- _TASK BRIEF_: Transcribe the listing below verbatim, starting with the line that contains "The width and" and continuing through its final line.

- _DATA SHOWN_:
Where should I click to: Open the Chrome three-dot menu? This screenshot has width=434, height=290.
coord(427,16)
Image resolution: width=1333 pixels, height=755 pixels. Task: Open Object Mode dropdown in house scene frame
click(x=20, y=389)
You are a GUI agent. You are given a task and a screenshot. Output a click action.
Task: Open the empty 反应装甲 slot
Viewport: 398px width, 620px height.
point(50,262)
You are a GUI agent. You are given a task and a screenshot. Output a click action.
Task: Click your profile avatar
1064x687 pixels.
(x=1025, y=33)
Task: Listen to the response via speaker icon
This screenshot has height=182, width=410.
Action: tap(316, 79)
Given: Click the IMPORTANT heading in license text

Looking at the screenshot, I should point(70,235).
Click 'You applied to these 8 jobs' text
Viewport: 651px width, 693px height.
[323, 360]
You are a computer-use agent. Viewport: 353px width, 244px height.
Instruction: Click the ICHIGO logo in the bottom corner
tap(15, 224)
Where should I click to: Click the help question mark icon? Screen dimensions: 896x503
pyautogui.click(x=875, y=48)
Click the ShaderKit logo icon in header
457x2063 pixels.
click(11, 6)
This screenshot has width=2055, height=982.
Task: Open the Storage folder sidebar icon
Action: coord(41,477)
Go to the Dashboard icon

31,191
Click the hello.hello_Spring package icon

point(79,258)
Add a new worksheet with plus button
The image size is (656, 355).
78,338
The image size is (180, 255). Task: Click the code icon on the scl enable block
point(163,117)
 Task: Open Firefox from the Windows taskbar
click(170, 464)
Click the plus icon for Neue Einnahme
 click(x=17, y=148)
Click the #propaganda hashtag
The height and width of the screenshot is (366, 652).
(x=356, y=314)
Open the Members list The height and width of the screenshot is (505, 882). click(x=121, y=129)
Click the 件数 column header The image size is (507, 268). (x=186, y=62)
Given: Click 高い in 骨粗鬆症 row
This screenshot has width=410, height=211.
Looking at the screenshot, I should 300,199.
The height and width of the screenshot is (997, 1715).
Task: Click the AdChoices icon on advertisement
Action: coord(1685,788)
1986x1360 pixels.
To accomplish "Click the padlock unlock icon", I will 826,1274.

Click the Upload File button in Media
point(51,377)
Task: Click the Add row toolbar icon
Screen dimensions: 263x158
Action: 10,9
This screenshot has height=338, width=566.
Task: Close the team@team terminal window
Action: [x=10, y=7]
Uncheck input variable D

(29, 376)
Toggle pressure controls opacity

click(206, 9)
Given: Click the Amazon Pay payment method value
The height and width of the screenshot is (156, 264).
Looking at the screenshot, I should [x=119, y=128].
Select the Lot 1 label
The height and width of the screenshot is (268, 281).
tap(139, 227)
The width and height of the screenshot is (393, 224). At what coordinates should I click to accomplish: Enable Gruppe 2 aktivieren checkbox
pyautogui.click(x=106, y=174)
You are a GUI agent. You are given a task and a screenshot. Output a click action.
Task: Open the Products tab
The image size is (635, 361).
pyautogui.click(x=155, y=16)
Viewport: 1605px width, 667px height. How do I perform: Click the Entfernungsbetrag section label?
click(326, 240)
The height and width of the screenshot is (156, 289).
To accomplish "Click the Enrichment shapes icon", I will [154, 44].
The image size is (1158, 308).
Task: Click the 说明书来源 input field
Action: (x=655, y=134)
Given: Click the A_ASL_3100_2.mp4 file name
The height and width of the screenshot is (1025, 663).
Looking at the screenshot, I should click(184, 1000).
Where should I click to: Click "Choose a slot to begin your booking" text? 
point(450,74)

- _CORRECT OUTPUT_:
The width and height of the screenshot is (393, 224). At what coordinates should I click to accomplish: Enable Gruppe 2 aktivieren checkbox
pyautogui.click(x=106, y=174)
You are a GUI agent. You are given a task and a screenshot. Output a click action.
Task: Open the Products tab
The image size is (635, 361).
pyautogui.click(x=155, y=16)
Viewport: 1605px width, 667px height. How do I perform: Click the Entfernungsbetrag section label?
click(326, 240)
The height and width of the screenshot is (156, 289).
To accomplish "Click the Enrichment shapes icon", I will [154, 44].
The image size is (1158, 308).
Task: Click the 说明书来源 input field
Action: (x=655, y=134)
Given: Click the A_ASL_3100_2.mp4 file name
The height and width of the screenshot is (1025, 663).
Looking at the screenshot, I should click(184, 1000).
Where should I click to: Click "Choose a slot to begin your booking" text? 
point(450,74)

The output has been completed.